I will consider here only the third series with $\varphi$ the golden ratio.
I will establish it as an application of the following identity, justifying the presence of a $\frac{1}{\pi^2}$ term :
$$\sum_{n=1}^{\infty}\frac{1}{4^n\cos^2\frac{x}{2^n}}=\frac1{\sin^2x}-\frac1{x^2}$$
Its proof by different means is given in the answers to this question. Among them, one finds a proof using Viète's formulas...

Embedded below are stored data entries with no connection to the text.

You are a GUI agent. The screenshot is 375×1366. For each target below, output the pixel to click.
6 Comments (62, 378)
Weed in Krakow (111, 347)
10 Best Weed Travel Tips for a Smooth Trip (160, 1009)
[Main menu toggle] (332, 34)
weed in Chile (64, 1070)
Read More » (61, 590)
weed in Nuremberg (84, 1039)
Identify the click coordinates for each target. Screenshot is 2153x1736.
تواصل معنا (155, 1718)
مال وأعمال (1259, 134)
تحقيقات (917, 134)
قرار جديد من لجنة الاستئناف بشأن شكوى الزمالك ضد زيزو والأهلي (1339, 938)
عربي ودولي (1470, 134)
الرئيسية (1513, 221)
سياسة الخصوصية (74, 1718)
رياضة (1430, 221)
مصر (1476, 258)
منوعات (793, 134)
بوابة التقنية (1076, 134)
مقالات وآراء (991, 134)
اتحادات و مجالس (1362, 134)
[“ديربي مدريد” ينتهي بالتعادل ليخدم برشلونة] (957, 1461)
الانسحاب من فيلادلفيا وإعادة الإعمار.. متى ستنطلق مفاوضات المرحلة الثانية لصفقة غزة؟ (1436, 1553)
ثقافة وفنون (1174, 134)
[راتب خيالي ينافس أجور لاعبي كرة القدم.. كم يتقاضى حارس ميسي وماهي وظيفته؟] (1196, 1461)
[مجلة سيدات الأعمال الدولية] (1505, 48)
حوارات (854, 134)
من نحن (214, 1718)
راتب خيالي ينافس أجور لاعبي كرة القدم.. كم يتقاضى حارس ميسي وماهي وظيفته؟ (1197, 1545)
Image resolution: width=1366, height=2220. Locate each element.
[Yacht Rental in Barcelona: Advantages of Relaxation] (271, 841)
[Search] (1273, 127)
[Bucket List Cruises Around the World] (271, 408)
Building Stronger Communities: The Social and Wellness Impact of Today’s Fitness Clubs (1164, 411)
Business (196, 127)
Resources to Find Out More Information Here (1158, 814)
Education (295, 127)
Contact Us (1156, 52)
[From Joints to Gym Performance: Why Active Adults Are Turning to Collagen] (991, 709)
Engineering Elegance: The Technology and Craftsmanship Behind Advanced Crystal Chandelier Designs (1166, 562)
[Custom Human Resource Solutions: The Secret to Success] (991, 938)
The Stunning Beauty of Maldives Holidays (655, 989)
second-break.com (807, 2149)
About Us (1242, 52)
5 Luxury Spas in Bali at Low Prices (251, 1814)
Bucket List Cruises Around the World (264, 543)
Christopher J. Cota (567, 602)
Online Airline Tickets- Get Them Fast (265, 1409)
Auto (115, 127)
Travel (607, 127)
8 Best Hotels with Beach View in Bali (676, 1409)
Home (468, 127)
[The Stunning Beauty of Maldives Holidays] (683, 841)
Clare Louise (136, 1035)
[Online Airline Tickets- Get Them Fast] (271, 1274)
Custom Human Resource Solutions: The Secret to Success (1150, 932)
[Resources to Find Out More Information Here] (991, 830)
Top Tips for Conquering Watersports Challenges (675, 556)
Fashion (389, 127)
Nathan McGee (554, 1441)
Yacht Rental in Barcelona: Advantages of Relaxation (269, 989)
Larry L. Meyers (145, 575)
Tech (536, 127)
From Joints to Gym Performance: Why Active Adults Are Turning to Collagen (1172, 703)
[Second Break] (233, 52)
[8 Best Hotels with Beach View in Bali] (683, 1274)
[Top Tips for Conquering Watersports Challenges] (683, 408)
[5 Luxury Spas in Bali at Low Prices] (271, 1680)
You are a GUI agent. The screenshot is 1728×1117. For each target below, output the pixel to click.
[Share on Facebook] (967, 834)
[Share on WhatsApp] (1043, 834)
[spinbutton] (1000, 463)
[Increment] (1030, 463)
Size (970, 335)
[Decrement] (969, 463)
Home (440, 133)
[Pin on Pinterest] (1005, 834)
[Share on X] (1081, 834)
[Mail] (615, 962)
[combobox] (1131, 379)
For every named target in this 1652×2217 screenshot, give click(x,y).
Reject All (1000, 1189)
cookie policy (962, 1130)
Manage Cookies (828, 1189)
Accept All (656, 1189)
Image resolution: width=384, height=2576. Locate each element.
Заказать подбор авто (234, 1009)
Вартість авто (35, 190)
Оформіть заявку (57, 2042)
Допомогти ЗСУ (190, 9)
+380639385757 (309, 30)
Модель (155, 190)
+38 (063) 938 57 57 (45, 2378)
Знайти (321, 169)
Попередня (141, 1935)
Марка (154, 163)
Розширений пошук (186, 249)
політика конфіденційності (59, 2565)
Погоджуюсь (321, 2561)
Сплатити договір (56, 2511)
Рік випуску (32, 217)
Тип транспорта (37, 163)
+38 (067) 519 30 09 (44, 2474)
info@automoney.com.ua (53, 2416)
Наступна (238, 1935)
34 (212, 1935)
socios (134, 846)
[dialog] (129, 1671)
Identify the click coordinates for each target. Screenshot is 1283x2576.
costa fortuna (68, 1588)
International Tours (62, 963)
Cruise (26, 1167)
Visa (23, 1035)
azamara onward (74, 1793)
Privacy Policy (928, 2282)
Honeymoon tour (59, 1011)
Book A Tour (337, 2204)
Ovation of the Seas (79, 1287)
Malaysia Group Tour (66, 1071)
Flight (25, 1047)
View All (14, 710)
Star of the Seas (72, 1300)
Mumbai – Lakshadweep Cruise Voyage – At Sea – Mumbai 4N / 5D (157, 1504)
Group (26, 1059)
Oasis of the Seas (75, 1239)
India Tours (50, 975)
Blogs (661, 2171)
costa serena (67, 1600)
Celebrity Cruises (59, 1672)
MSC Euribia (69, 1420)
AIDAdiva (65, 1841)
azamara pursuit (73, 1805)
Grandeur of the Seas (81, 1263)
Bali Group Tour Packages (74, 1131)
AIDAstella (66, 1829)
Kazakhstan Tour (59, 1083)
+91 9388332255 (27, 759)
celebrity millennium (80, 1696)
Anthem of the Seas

Indeed, taking $x=\frac{\pi}{5}$ in (1), one gets, in the RHS :
$$\frac{1}{\sin^2 \frac{\pi}{5}}-\frac{25}{\pi^2}=\frac{4}{3-\pi}-\frac{25}{\pi^2}$$
On the LHS, detailing the first terms :
$$\color{red}{\underbrace{\frac{1}{4\cos^2\frac{\pi}{5 \times 2}}}_{= \ \frac{1}{2+\varphi}}}+\frac{1}{4^2\cos^2\frac{\pi}{5 \times 2^2}}+\frac{1}{4^3\cos^2\frac{\pi}{5 \times 2^3}}+\cdots$$
Why is the first term highlighted ? Because it is the single term which is not present in the series you have given. All the other terms are exactly the right ones :
Indeed, one can verify that :
$$4 \cos^2 \left(\frac{\pi}{5.2^k}\right)=\begin{cases}2+\varphi&(k=1)\\ 2+\sqrt{2+\varphi}&(k=2)\\2 + \sqrt{2+\sqrt{2+\varphi}}&(k=3)\\ \cdots \end{cases}$$
due to relationship :
$$\cos\left(\frac{\pi}{5.2^{k+1}}\right)=\frac12\left(1+\cos\left(\frac{\pi}{5.2^{k}}\right)\right) \iff $$
$$4\left(\cos\left(\frac{\pi}{5.2^{k+1}}\right)\right)^2=2+2 \cos\left(\frac{\pi}{5.2^{k}}\right) $$
It remains for completing the proof to subtract to the RHS the "added term" :
$$\frac{4}{3-\pi}-\frac{25}{\pi^2}-\color{red}{\frac{1}{2+\varphi}}=1+\varphi-\frac{25}{\pi^2}$$
as desired (using relationshup $\varphi^2=\varphi+1$, etc.).
Remark : the different special values such as $\sin \frac{\pi}{5}$, etc. can be found for example here.